The goal of this project is to model student interactions with an online learning environment to predict whether they will ultimately pass or fail a course early enouth for intervention to be effective. My model captures the underlying patterns of behavior that predict the success of students in any self-paced online learning environment.
In order to simulate this kind of prediction, I fit a model on chronologically earlier cohorts of students, their behavior and outcomes, and then validate my model on the latest cohorts present in the dataset.
Collection of Model Candidates
For Statistics on Demographic Data See This Associated Dashboard
I used a dataset from Open University based out of Great Britain. They are an entirely online university offering accredited degrees to distance learners. They released anonymized data from seven courses, three from the social sciences and four STEM courses, from the academic years 2012/2013 and 2013/2014. These courses are repeated twice per year and each repetition is call a 'presentation'. Not all presentations of each course are included in the dataset. To learn more about how the data was selected and anonymised, please visit this US National Institute of Health site that holds the data for scientific inquiry.
The data is contained in this zip file and can be extracted and concatenated with data = load_OU_data()
function in the src.functions module. You can use the argument prediction_window=
to specifiy either a number of days as an integer or a proportion of the data as a float to adjust when in the courses you want to end the prediction window and have the model provide it's predictions. If run from the '/report' or '/notebooks' folder that function will do all the loading and merging for you.
This dataset contains regional, demographic, and personal data about students, but I was only interested in data about how they interacted with the learning environment. In the studentVle.csv file available in the anonymiseData.zip file the university provided information about each activity that each student interacted with, including the date relative to course start and number of clicks on that activity.
I did not use most of the data in the dataset as it was very specific to those students and the region. My goal is the capture the relationship between student behavior and success, not their background, gender, disability, or socioeconomic situation. These were also not highly correlative to student success when I explored them.

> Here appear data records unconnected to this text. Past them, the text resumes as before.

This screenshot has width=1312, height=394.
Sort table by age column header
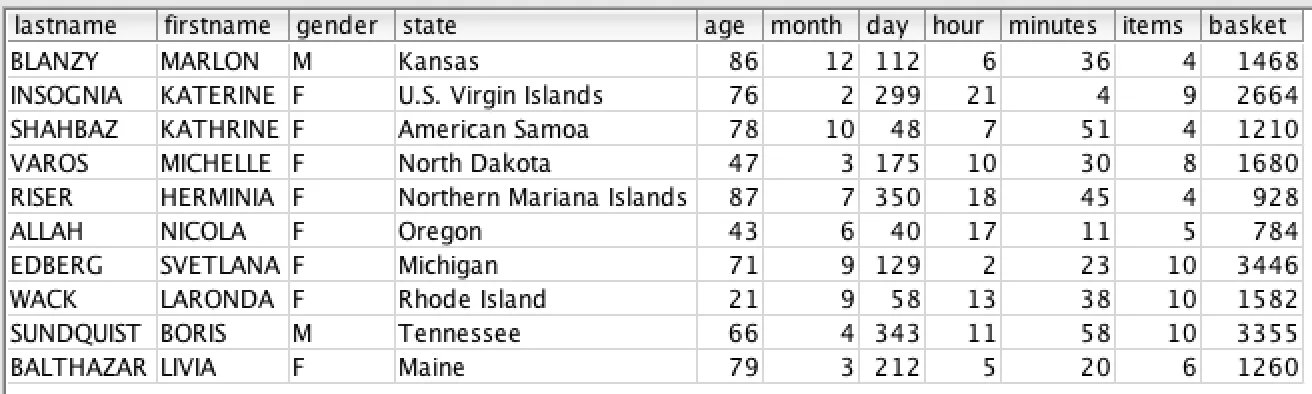click(730, 26)
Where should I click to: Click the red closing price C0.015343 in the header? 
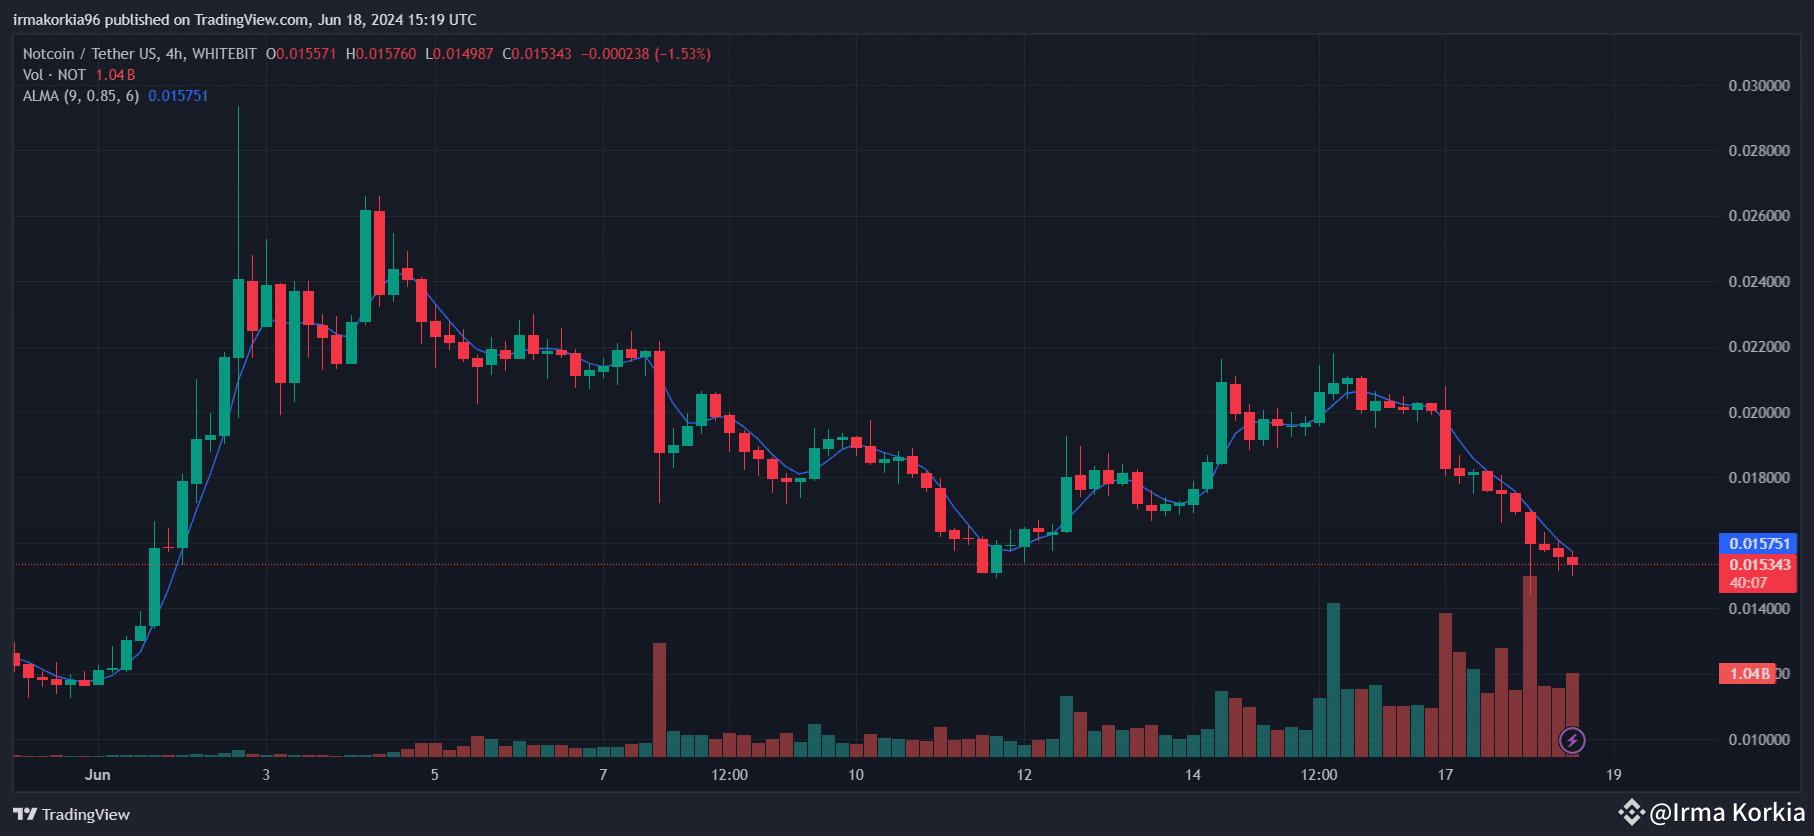(x=537, y=54)
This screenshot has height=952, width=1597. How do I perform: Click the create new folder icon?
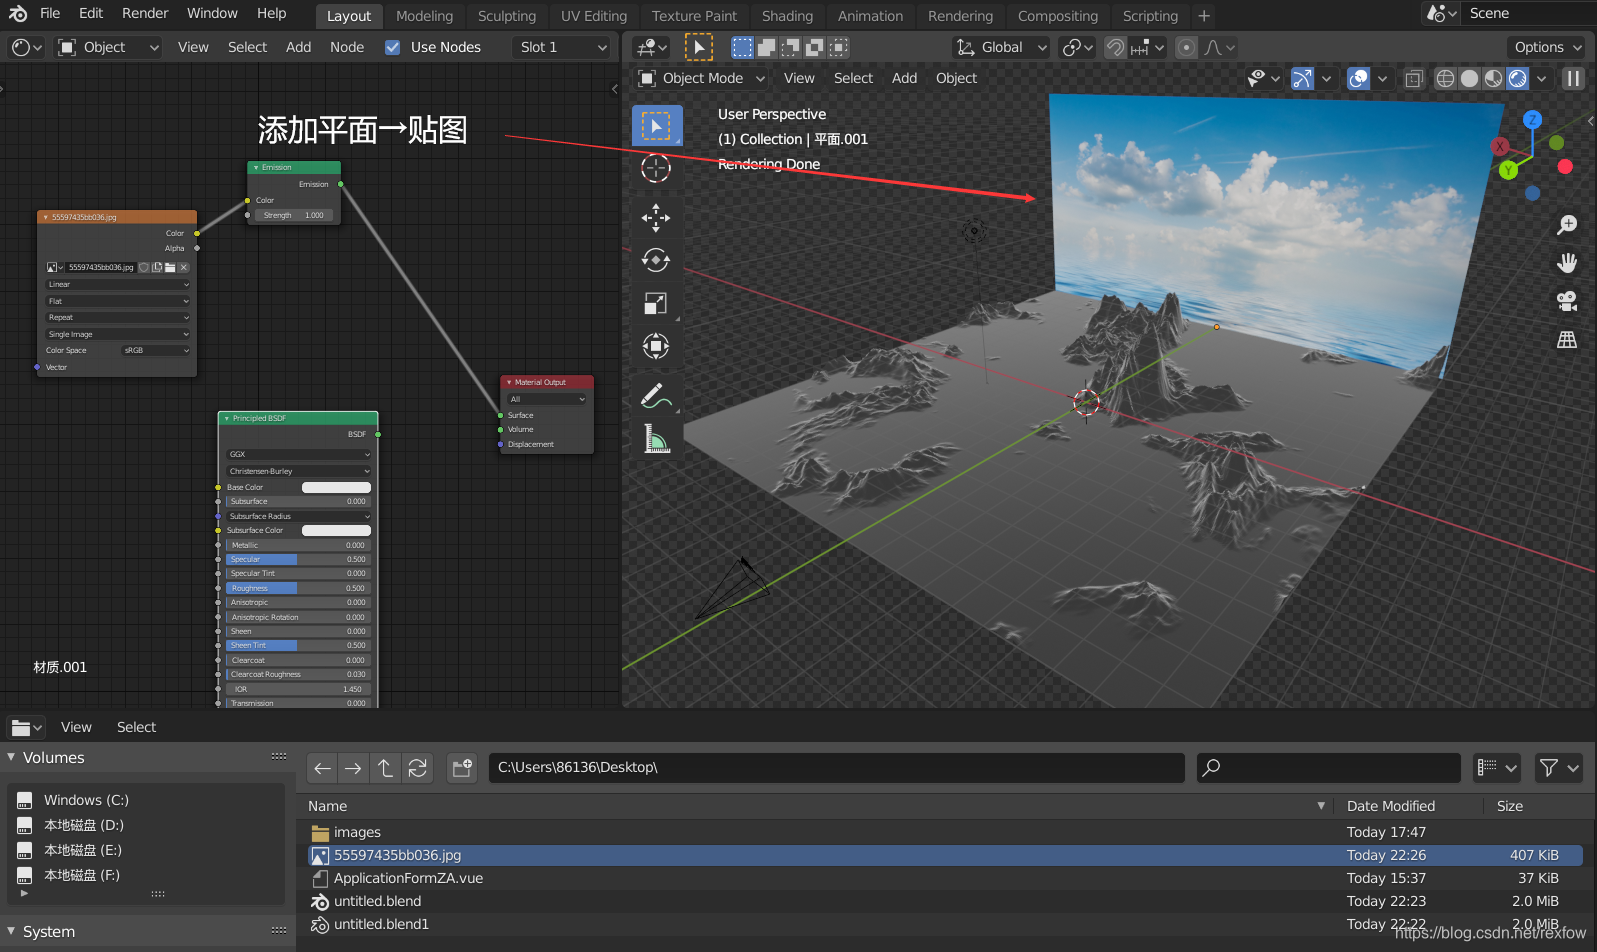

Instead I used 6 features that a virtual learning environment would be able to collect anonymously:
Features:
Activity Statistics
- Number of total clicks during course.
- Number of total activities completed
- Number of days worked
It was the last statistic that I felt would be uniquely predictive. I spent 14 years teaching students and one thing I learned from research and experience is that spreading learning out over more days, rather than cramming more learning on fewer days, helps with persistence and with learning retention. It helps with persistence because it causes the student to form a habit of learning and we are creatures of habit. Cramming a lot of learning into fewer days is also more exhausting and less pleasant, creating a sense of aversion to the act. Frequent reinforcement of learning also serves to reinforce neuronal axons that are the physical manifestation of learning, which makes learning last longer. I'll show what I found on this later on in this notebook.
The next statistics I pulled to use to train my model were on assessments.
Assessment Statistics
- Average assessment score
- percentage of assessments completed.
The first was an obvious choice, and the second is meaningful because these courses were in part self-paced. I found that doing more assessments earlier was correlated to greater success, as you will see in the data exploration section later.
Repeat Students After preparation I had data on 22,424 individual students who registered for classes 24,743 times. The data from the Open University dataset was organized into registrations so that is how I organized my data. I recognize that those 2,319 registrations that represent multiple registrations by the same student violates the independence of observations, and would invalidate inferential modeling. When I do that kind of analysis I will remove the duplicates.
Courses (code_module)
Unfortunately, I had bigger problems. The data is divided into 7 different courses with different numbers of activities, students, success rates, and average assessment scores. I want my model to be generalizable to many online courses outside of this dataset and to capture underlying relationships between student behavior and their success in a course.
You can see above that there are significantly different distributions of assessment scores for different courses.
Similarly, you can see that students engaged different numbers of activities depending on the course.
Finally we see a worryingly high difference in completion rates between the courses.
These correlations would make my model accuracy vary by course, my model's ability to predict success specific to these courses, rather than applying broadly.
In order to correct this problem, I took two steps:
- I scaled the features of each course separately. Activities completed, assessment scores, etc. are now all relative to the mean for the individual courses.
- I used Imbalanced Learn's SMOTE to create synthetic data for the minority class in each course to balance the success rates. This method creates data which is statistically similar to the data in that class using a K-Nearest Neighbors approach.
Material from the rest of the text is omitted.